(Task data begins)
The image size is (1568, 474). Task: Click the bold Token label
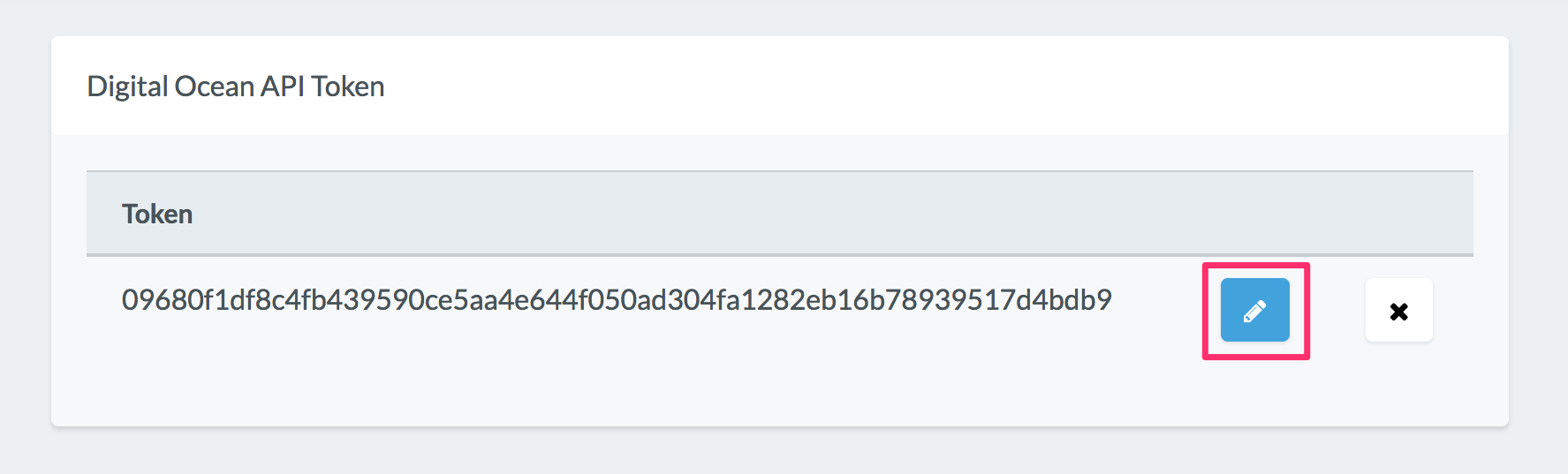157,214
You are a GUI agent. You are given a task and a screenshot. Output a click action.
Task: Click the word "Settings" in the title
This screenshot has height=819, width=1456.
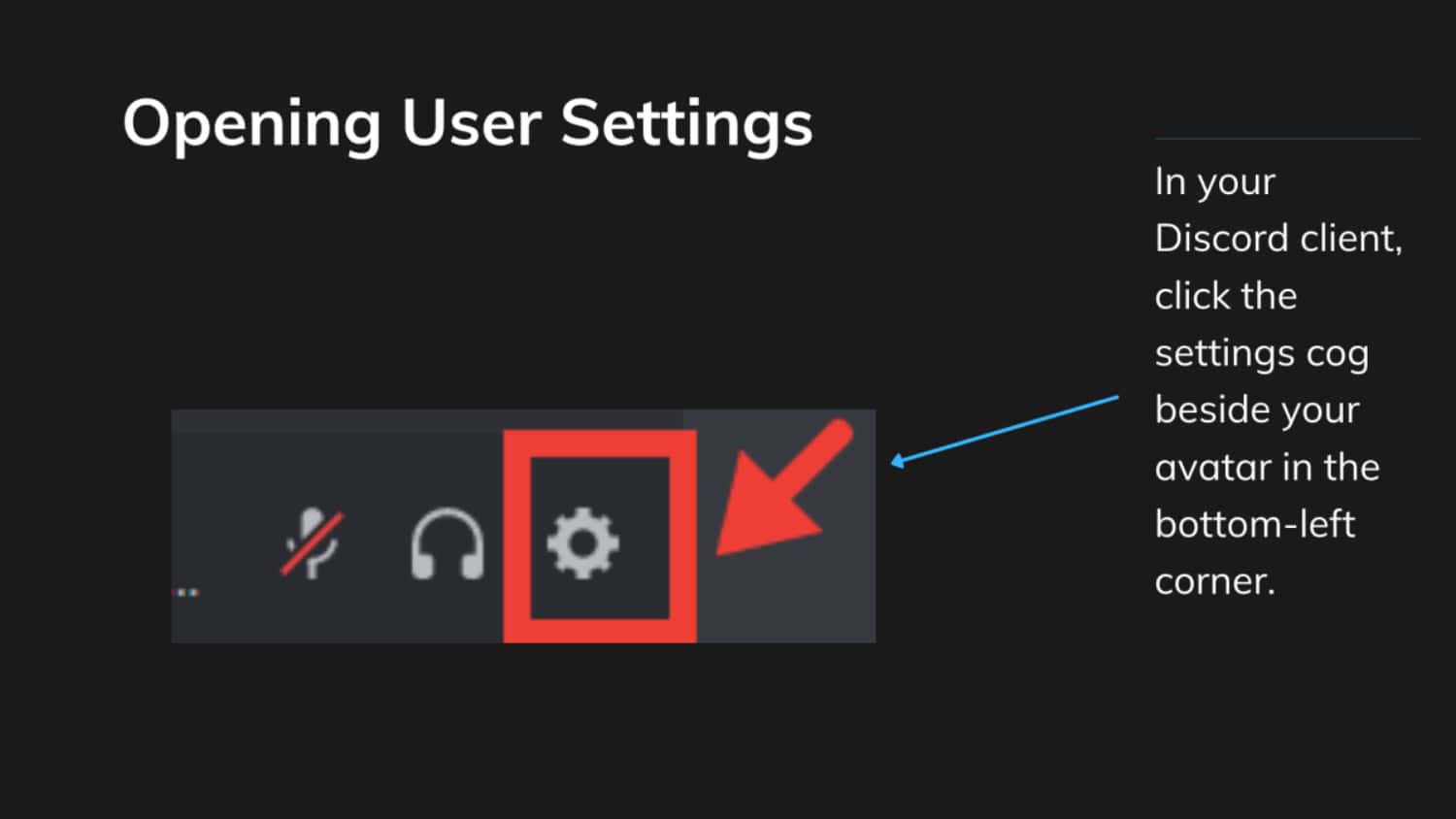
(Task data ends)
■ **Problem to solve**: Show, from the entries above, every line that includes the string "screenshot".

■ **Output for this task**:
You are a GUI agent. You are given a task and a screenshot. Output a click action.
This screenshot has height=819, width=1456.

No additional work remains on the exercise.